In developing countries, however, the privatisation is often directly commercially driven where for-profit companies set up or take over schools and charge parents for the education provided. The following commentary looks at the case of one corporation that involved in several African countries where it makes claims for the superiority of its education it. Specifically, Bridge International Academies (BIA) has recently published a report comparing its schools in Kenya with neighbouring State schools and claims greater learning gains. The report can be viewed at:
A detailed commentary and critique of this report has been compiled by Graham Brown-Martin and can be accessed at the following site.
Brown-Martin makes reference to some of my own remarks on the report and what follows is a more detailed quantitative critique of the report.
The study sampled 42 Bridge Academy schools and 42 ‘geographically close’ State schools, and carried out testing in the early grades of primary schooling on approximately 2,700 pupils who were followed up one year later, with just under half being lost through attrition. On the basis of their analyses the report claims
“a Bridge effect of .31 standard deviations in English. This is equivalent to 64 additional days of schooling in one academic year. In maths, the Bridge effect is .09 standard deviations, or 26 additional days of schooling in one academic year.”
Such effect sizes are large, but there are serious problems with the analysis carried out.
First, and most importantly, parents pay to send their children to Bridge schools; $6 a month per student which represents a large percentage of the income of poor parents with several children, and where the daily income per household can fall below $2 a day. So some adjustment for 'ability to pay' is needed, yet this is not attempted, presumably because such data is very difficult to obtain. Presumably those with higher incomes can also support out-of-school learning. Does this go on?
Instead the report uses factors such as whether the family has electricity or a TV, but these are relatively poor surrogates for income. Yet the report has no mention of this problem.

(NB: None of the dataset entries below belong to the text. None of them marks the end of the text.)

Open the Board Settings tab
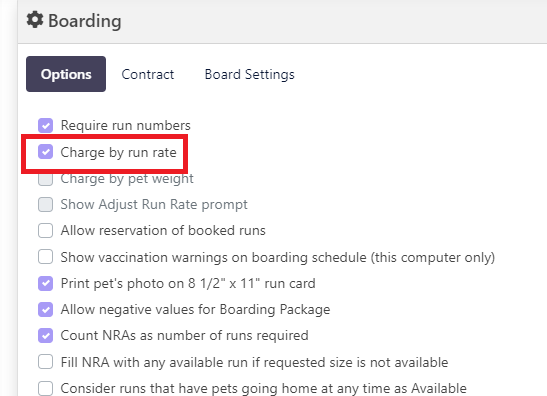Viewport: 547px width, 396px height. pos(249,74)
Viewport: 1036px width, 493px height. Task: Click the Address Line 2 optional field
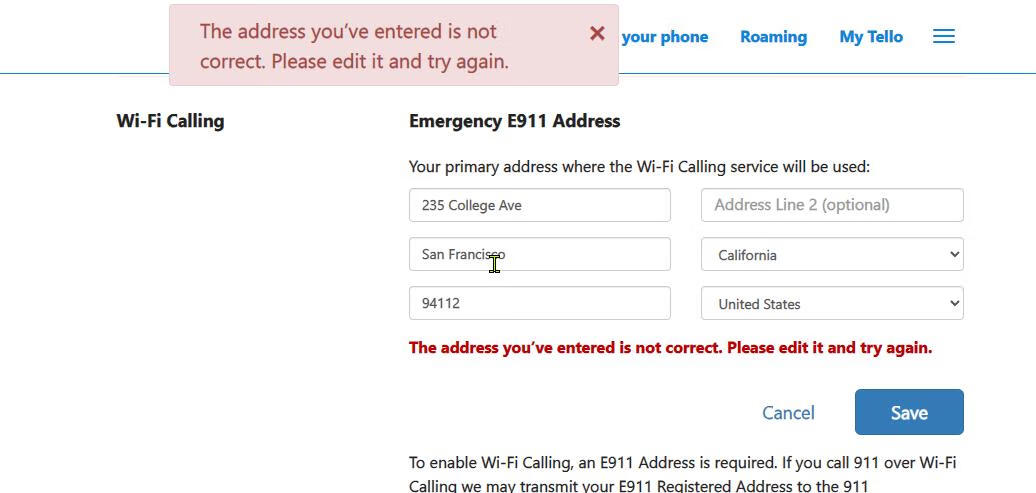click(x=832, y=205)
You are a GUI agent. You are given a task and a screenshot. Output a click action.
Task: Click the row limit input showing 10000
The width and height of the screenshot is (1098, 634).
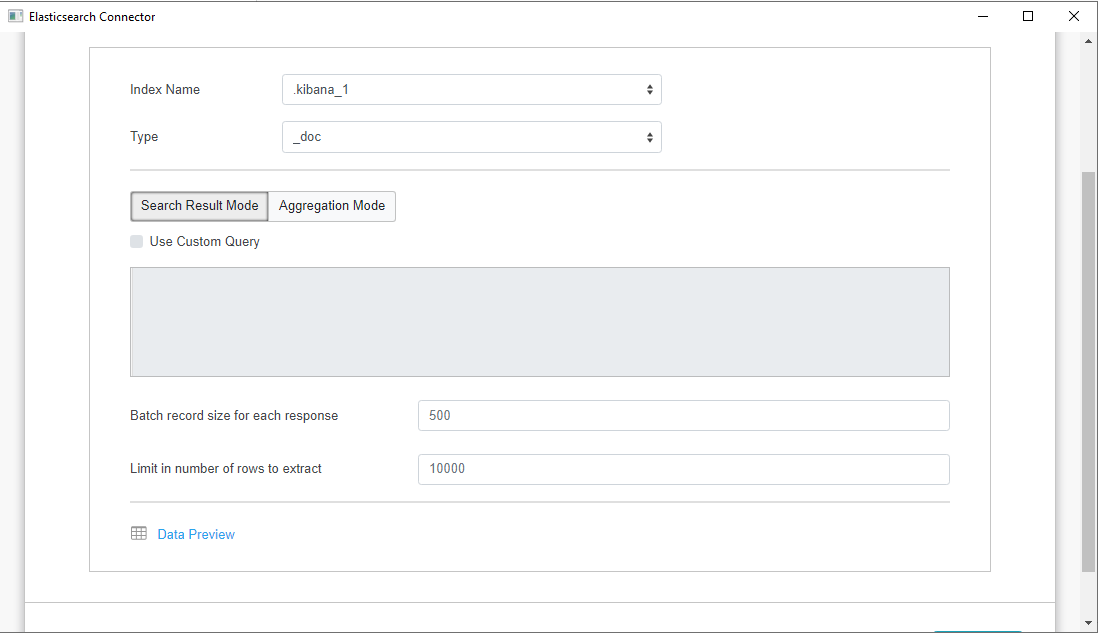683,468
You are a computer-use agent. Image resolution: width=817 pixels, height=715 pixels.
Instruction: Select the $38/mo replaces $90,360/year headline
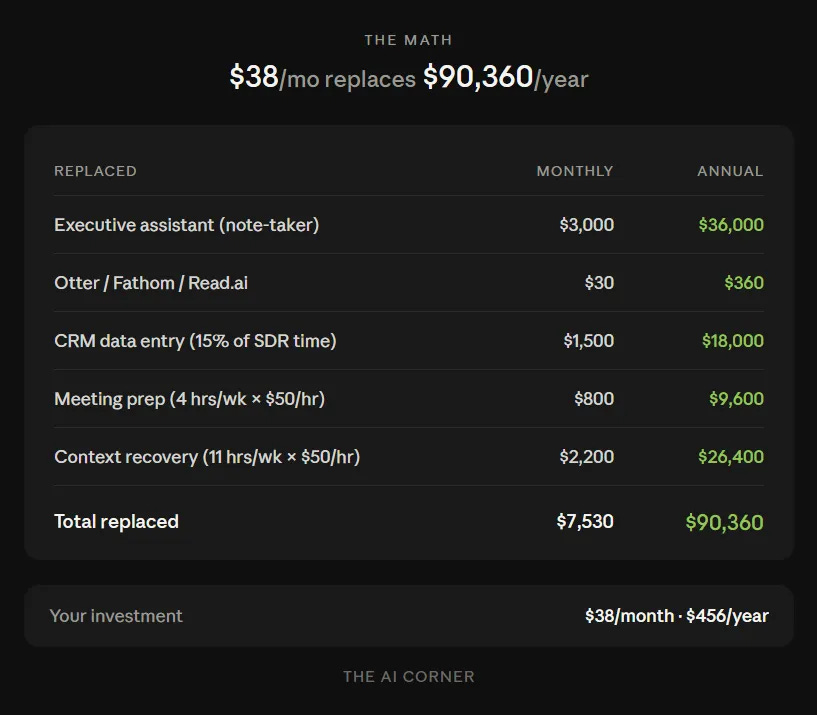[408, 77]
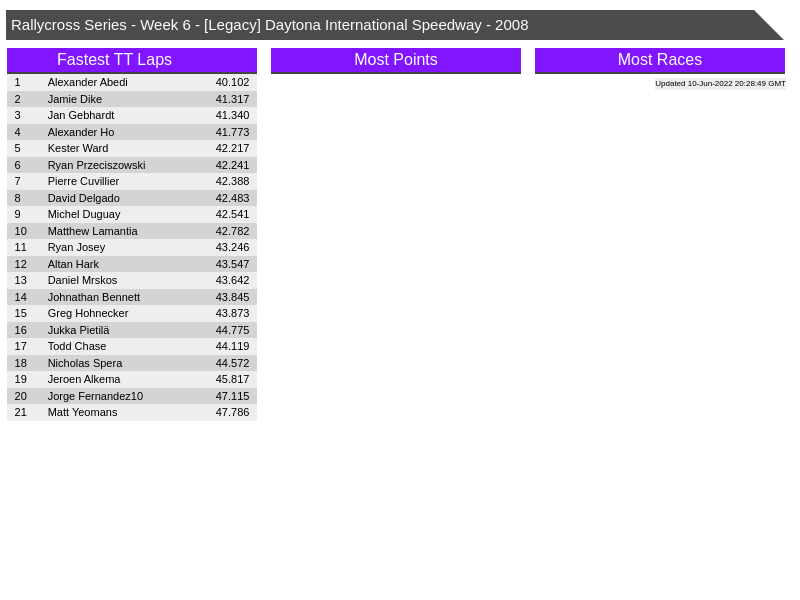Select Jamie Dike in lap list
The image size is (800, 600).
pyautogui.click(x=75, y=99)
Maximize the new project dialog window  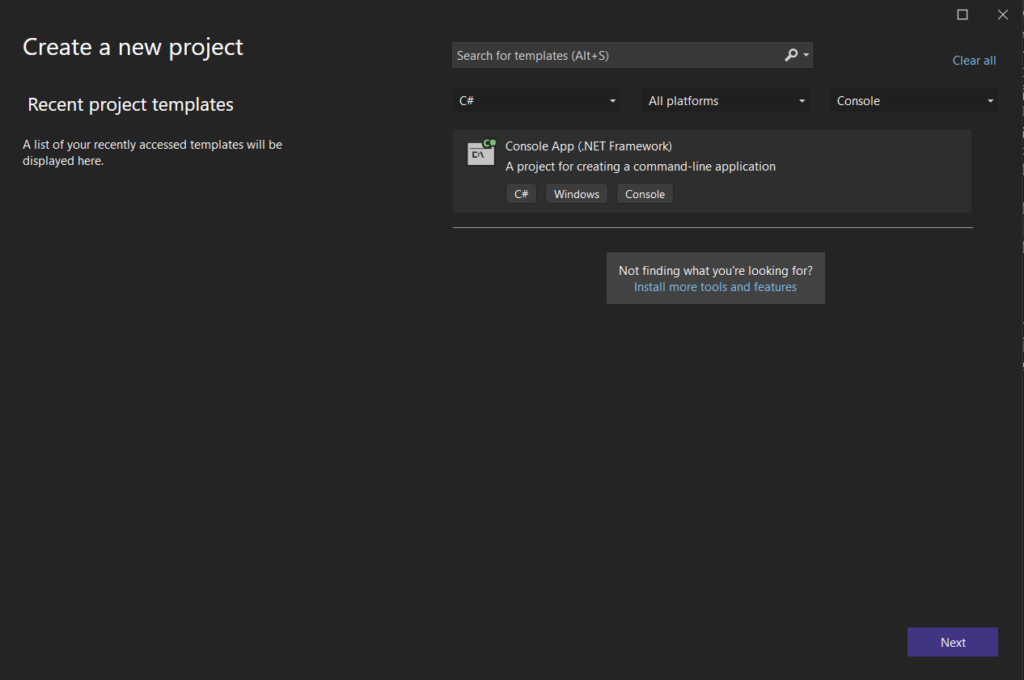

Some of the state schools approached to participate refused and were replaced by others, but there is no comparison of the characteristics of the included schools and all non-bridge schools. Likewise we know little about the students who left the study (relatively more from the Bridge schools) after the initial assessment. Were these pupils who were 'failing'? For example did parents with children ‘failing’ at Bridge schools withdraw them more often, or did parents who could barely afford the school fee tend to withdraw their children more often? What is policy of bridge schools with pupils who fall behind? Are they retained a year or otherwise treated so that they are not included in the follow-up. Such policies, if different in Bridge and State schools would lead to potentially large biases. To be fair, section VII does look at the issue of whether differential attrition could affect results and suggests that it might and recommends further work. In these circumstances one might expect to see, for example, some kind of propensity score analysis whereby a model predicting propensity to leave, using all available data including school characteristics, would yield individual probabilities of leaving that can be used as weights in the statistical modelling of outcomes. Without such an analysis, apart from other problems, it is difficult to place much reliance on the results.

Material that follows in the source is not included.